Manifestations au Sri Lanka : la capitale placée sous haute sécurité après des débordements

Des centaines de manifestants ont tenté de prendre d’assaut le domicile du chef de l’Etat, jeudi soir.

Le Sri Lanka est confronté à la pire crise économique  qu'il ait connu depuis son indépendance en 1948. AFP/Ishara S. KODIKARA
Le Sri Lanka est confronté à la pire crise économique qu'il ait connu depuis son indépendance en 1948. AFP/Ishara S. KODIKARA

    Face à la grave crise économique que traverse le pays, la nuit a été émaillée de violences et de colère dans la capitale du Sri Lanka. Le président Gotabaya Rajapaksa a dénoncé des manifestants qui voulaient créer un « printemps arabe », en référence aux manifestations antigouvernementales qui ont bouleversé les pays arabes il y a plus de dix ans en réaction à la corruption et à la stagnation économique.

    « La manifestation de jeudi soir a été menée par des forces extrémistes appelant à un printemps arabe pour créer l’instabilité dans notre pays », a déclaré le bureau du président dans un bref communiqué.

    Dans la nuit, les manifestants ont mis le feu à deux bus militaires et un véhicule de la police dans le quartier résidentiel où demeure le président dont ils ont réclamé la démission, utilisant des briques pour attaquer les forces de l’ordre.

    Des vidéos diffusées sur les réseaux sociaux montrent des manifestants, hommes et femmes, scandant « fou, rentre chez toi » et exigeant le départ du clan du président. Les forces de sécurité ont tiré sur la foule et utilisé des gaz lacrymogènes et des canons à eau pour disperser les manifestants. Selon un premier bilan, une personne et cinq policiers ont été blessés et quarante-cinq personnes ont été arrêtées.

    Le couvre-feu de la nuit a été levé tôt vendredi matin, mais la présence de la police et de l’armée a été renforcée dans la ville où l’épave calcinée d’un bus bloquait toujours la route menant à la résidence du président.

    Le président Gotabaya Rajapaksa n’était pas à son domicile lors des manifestations, selon des sources officielles. Membre d’une famille dirigeante autrefois appréciée par une grande partie de la majorité cinghalaise du pays pour avoir mis brutalement fin à la guerre civile ethnique contre les Tigres tamouls, il est maintenant visé par la colère de sa population.

    Coupures de courant, pénurie de médicaments…

    Le pays est confronté à la pire crise économique qu’il ait connu depuis son indépendance en 1948. Et la colère des habitants est de plus en plus palpable, que ce soit dans les interminables files d’attente aux stations-service ou à la lueur des bougies lors des coupures de courant. Manquant cruellement de devises étrangères, l’île de 22 millions d’habitants n’est pas en mesure d’importer des produits vitaux, ce qui entraîne des pénuries graves, des médicaments au ciment.
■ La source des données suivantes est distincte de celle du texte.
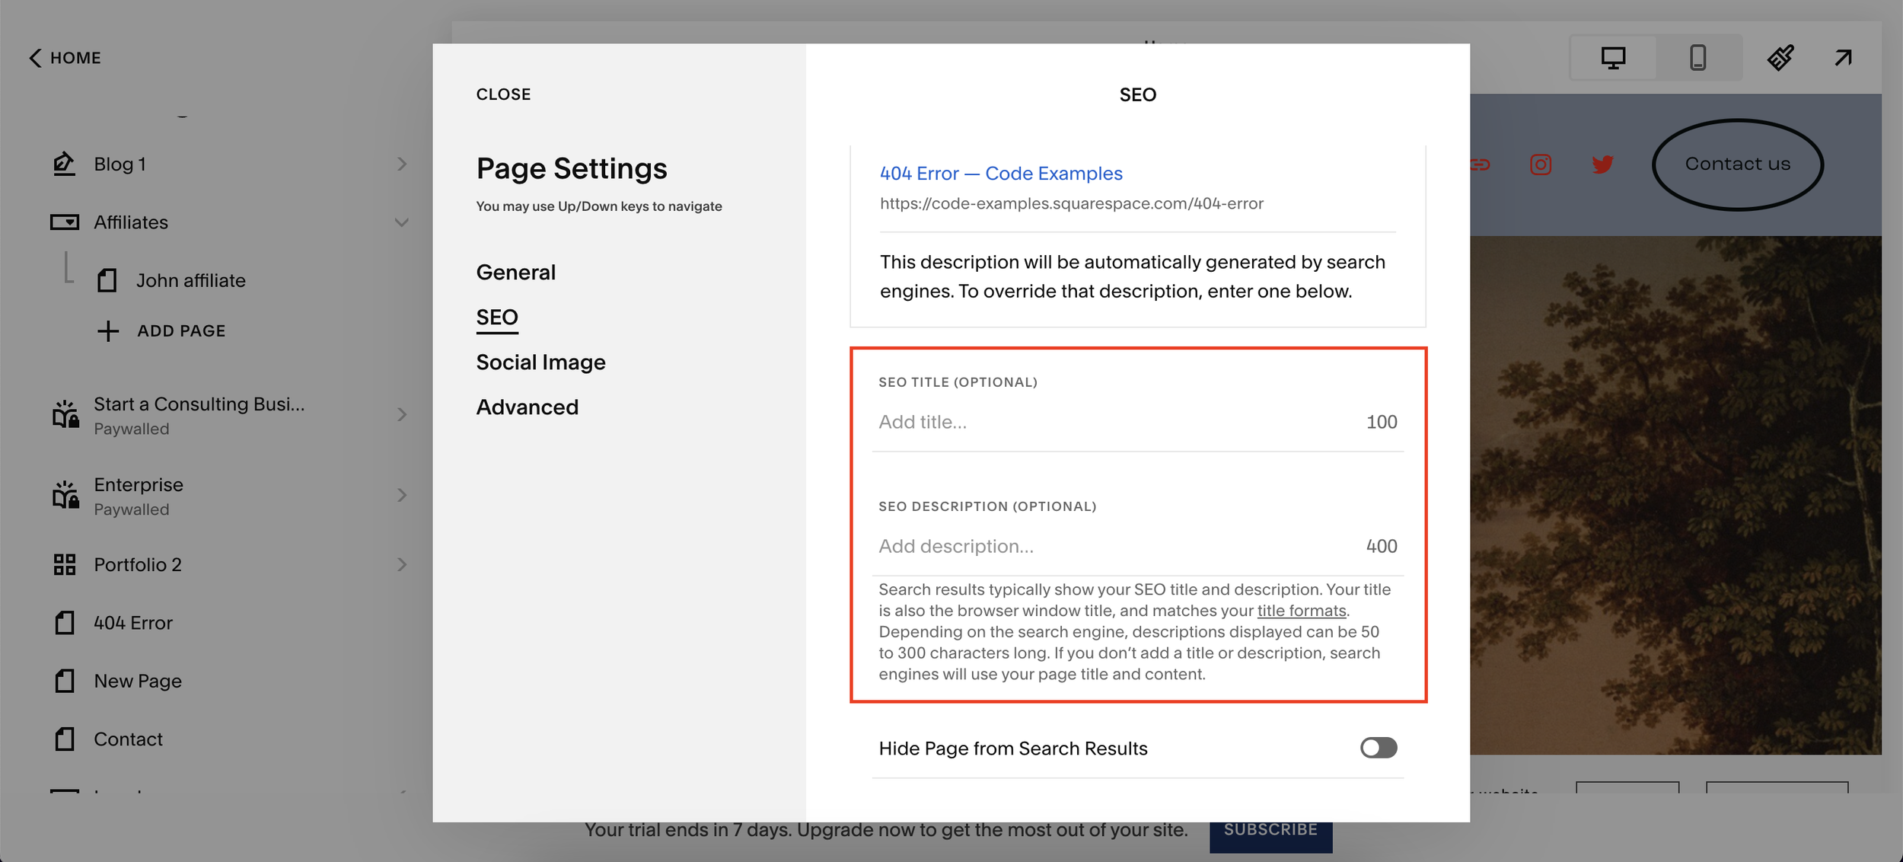Image resolution: width=1903 pixels, height=862 pixels.
Task: Toggle Hide Page from Search Results
Action: 1378,748
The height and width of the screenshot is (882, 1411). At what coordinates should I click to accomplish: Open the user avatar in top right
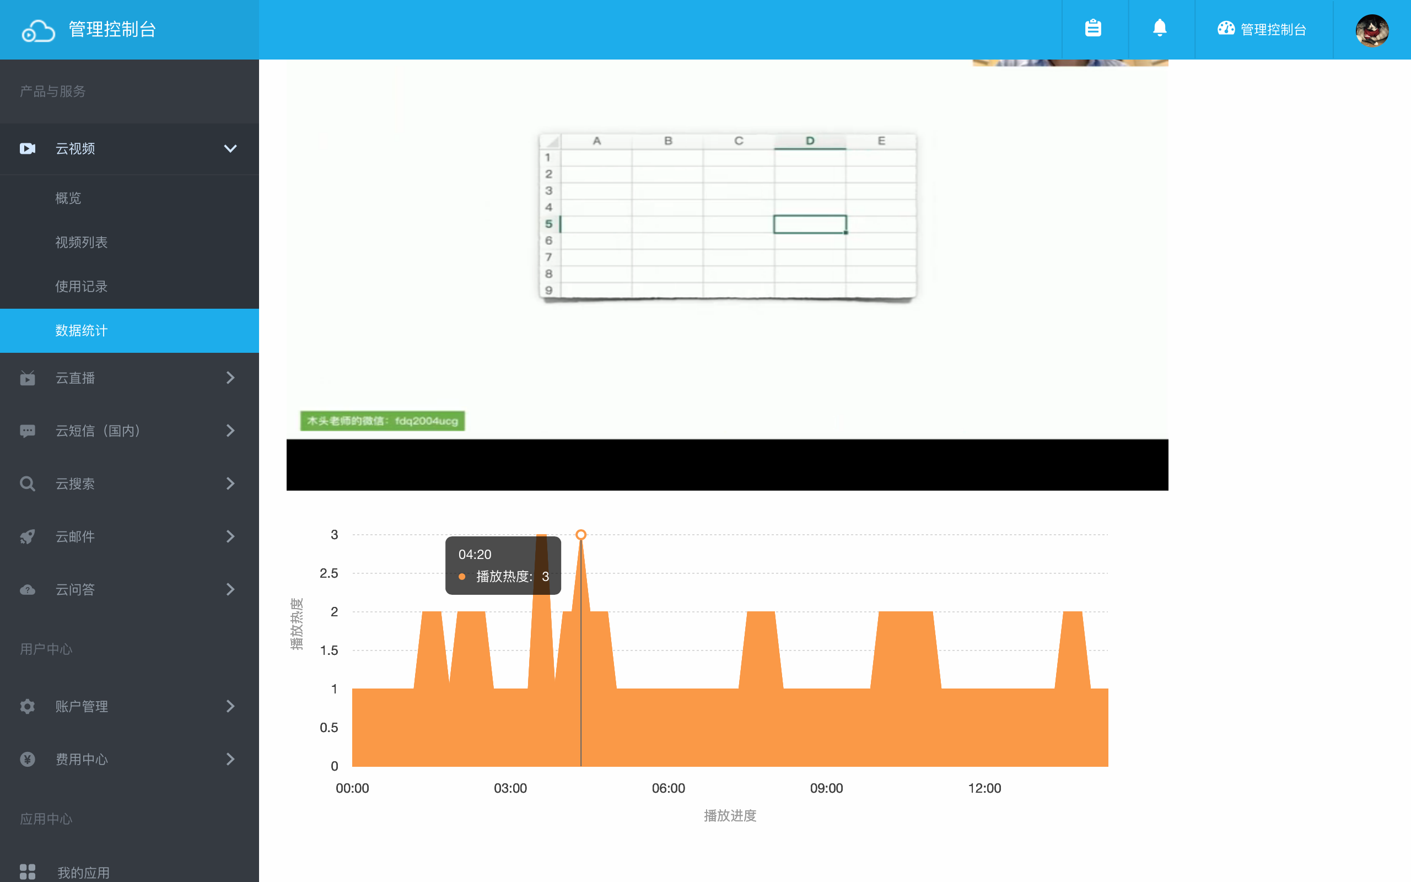click(x=1371, y=30)
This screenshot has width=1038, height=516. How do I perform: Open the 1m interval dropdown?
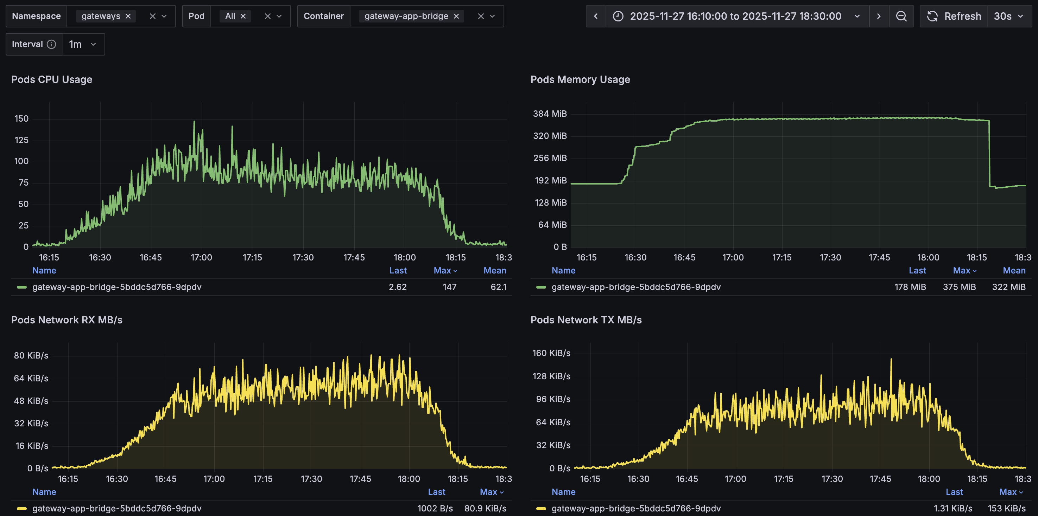point(83,44)
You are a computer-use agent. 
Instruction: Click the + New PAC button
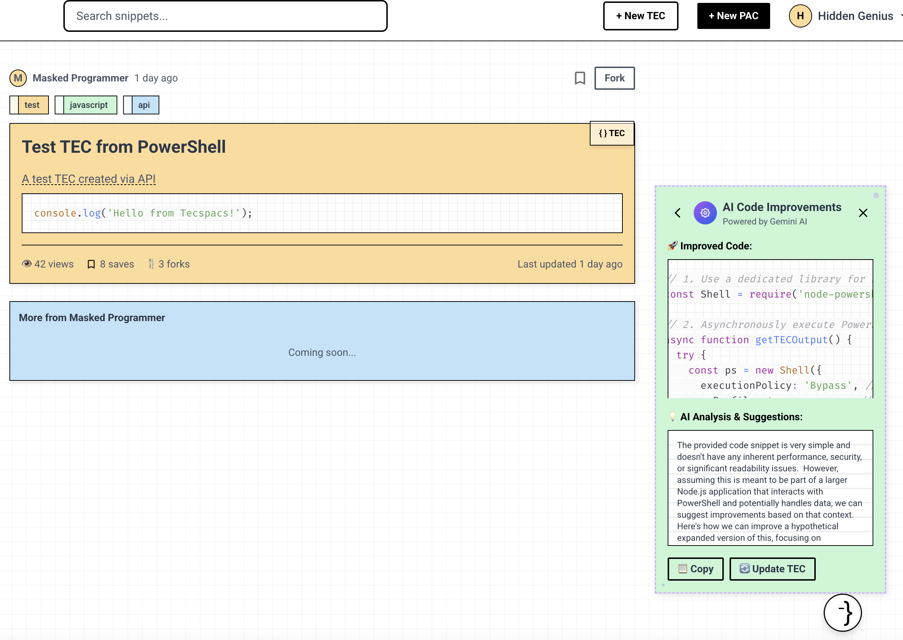[x=733, y=16]
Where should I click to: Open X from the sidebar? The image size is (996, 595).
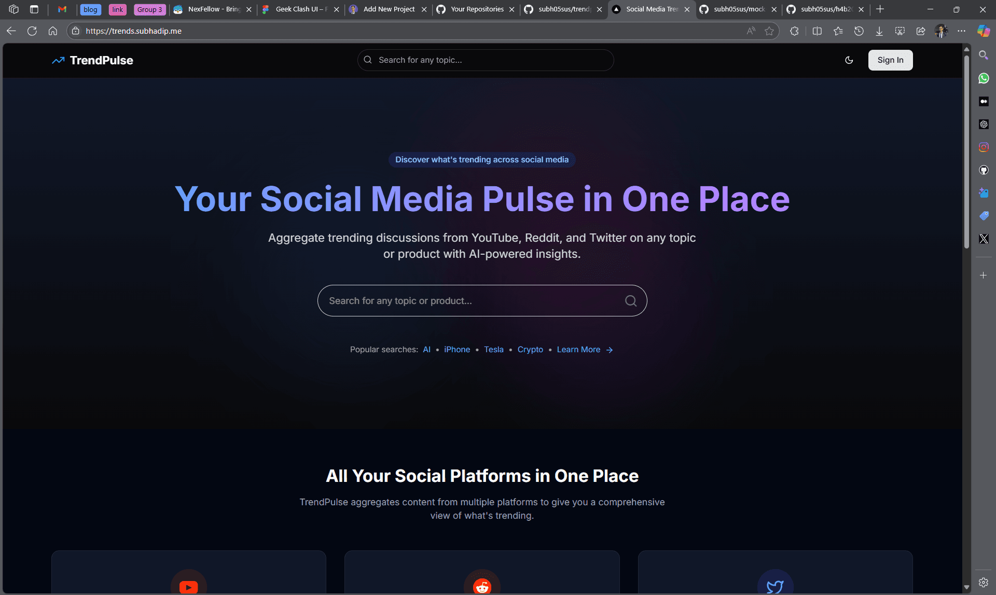point(984,239)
    Les dernières données officielles publiées vendredi montrent que l’inflation à Colombo a atteint 18,7 % en mars, soit le sixième record mensuel consécutif. Les prix des denrées alimentaires ont connu une hausse record de 30,1 %. Hier, le diesel était introuvable dans l’intégralité des stations de l’île, selon les autorités et les médias. Ce qui a obligé l’État d’imposer une coupure généralisée de l’électricité pendant 13 heures, la plus longue jamais enregistrée. En outre, plusieurs hôpitaux publics ont cessé d’effectuer des opérations chirurgicales à cause du manque de médicaments essentiels. Une situation qui rappelle la situation quand en 2008 les émeutes de la faim avaient éclaté.

    Le gouvernement a déclaré qu’il cherchait un renflouement auprès du Fonds monétaire international tout en demandant des prêts supplémentaires à l’Inde et à la Chine.